みんな、こんな俺を、応援してくれて、ありがとうッ!!


シリアス「よぉ」


 

 正直にいえば、他のやり方もあったのではないかと、心の根底で燻っている気持ちがあった。簡単かつシンプルに終わらせようと、策を弄することなく、後腐れもなくここから去ろうと直線的に考えた結果が彼女の涙であるのならば、俺は考えを改める必要がある。しかし、後腐れもなく誰も嫌な気持ちにならないお別れの方法を俺は知らない。何故ならば、俺がちゃんと誰かとお別れするのはこれが初めてなのだから。

 学校では五教科に加えて副教科と人生で使い続けられる知識はひと握りのことしか教えてくれなくて、困ったことに自動車免許の取り方とか国民年金がいつやって来るとか、友達や恋人の作り方は教えてくれない。
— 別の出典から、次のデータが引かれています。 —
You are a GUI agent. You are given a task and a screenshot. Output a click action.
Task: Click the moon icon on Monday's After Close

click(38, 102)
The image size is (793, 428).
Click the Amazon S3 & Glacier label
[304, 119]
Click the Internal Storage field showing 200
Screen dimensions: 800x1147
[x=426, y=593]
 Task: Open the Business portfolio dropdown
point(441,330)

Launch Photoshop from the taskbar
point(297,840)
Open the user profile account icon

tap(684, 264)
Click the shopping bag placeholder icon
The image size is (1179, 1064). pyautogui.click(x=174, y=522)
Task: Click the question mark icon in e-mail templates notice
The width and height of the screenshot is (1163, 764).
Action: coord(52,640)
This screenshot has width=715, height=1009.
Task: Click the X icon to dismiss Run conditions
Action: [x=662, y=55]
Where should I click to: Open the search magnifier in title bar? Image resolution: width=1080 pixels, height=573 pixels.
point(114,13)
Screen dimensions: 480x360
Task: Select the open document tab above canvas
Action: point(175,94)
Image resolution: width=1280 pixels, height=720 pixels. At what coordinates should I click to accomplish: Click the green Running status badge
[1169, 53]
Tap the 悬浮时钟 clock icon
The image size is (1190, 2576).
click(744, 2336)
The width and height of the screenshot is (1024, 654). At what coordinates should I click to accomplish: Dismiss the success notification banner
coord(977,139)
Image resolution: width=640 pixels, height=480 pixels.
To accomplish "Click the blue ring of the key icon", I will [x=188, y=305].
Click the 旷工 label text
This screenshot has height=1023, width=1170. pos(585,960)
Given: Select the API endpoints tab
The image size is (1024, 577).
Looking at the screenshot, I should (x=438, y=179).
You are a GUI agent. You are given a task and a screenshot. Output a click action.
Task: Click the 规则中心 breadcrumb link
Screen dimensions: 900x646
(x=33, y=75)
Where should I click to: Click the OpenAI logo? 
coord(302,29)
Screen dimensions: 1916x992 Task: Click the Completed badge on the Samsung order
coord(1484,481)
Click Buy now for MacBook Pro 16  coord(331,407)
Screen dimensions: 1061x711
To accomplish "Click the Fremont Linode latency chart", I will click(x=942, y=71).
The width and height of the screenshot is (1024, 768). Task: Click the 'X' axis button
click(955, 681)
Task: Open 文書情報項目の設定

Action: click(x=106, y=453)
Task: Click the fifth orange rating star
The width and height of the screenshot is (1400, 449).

 悪いのは俺ではなく社会だと謳って来たが、今回ばかりは俺が悪いと言わざるを得ない。言葉や行動一つで変えられるものがあったはずなのに、考えることも無く自分の気持ちを優先した結果が女の子の涙となれば、結婚なんてできるはずがない。

 

 

「どうぞ」

 

 

 理事長室の扉前まで来てノックをすると、ドアの向こうからたづなさんの声がかえってくる。その言葉を合図に俺は戸を引くと共に口を開く。

 

 

「失礼します」

 

 

 扉を開いて入った先には、理事長がおり、その隣にはたづなさんが立っている。これはいつも通りのことだ。違うのは他にも居合わせている人間がいる点だ。

 理事長の机の前には何故か会長とエアグルーヴがいる。生徒会会長と副会長という立場にいるにしても、たった1人のトレーナーのこれからを決める場に参加するものだろうか。まぁ、エアグルーヴは分かるにしても、さも平然と言う顔で立っている会長がよく分からない。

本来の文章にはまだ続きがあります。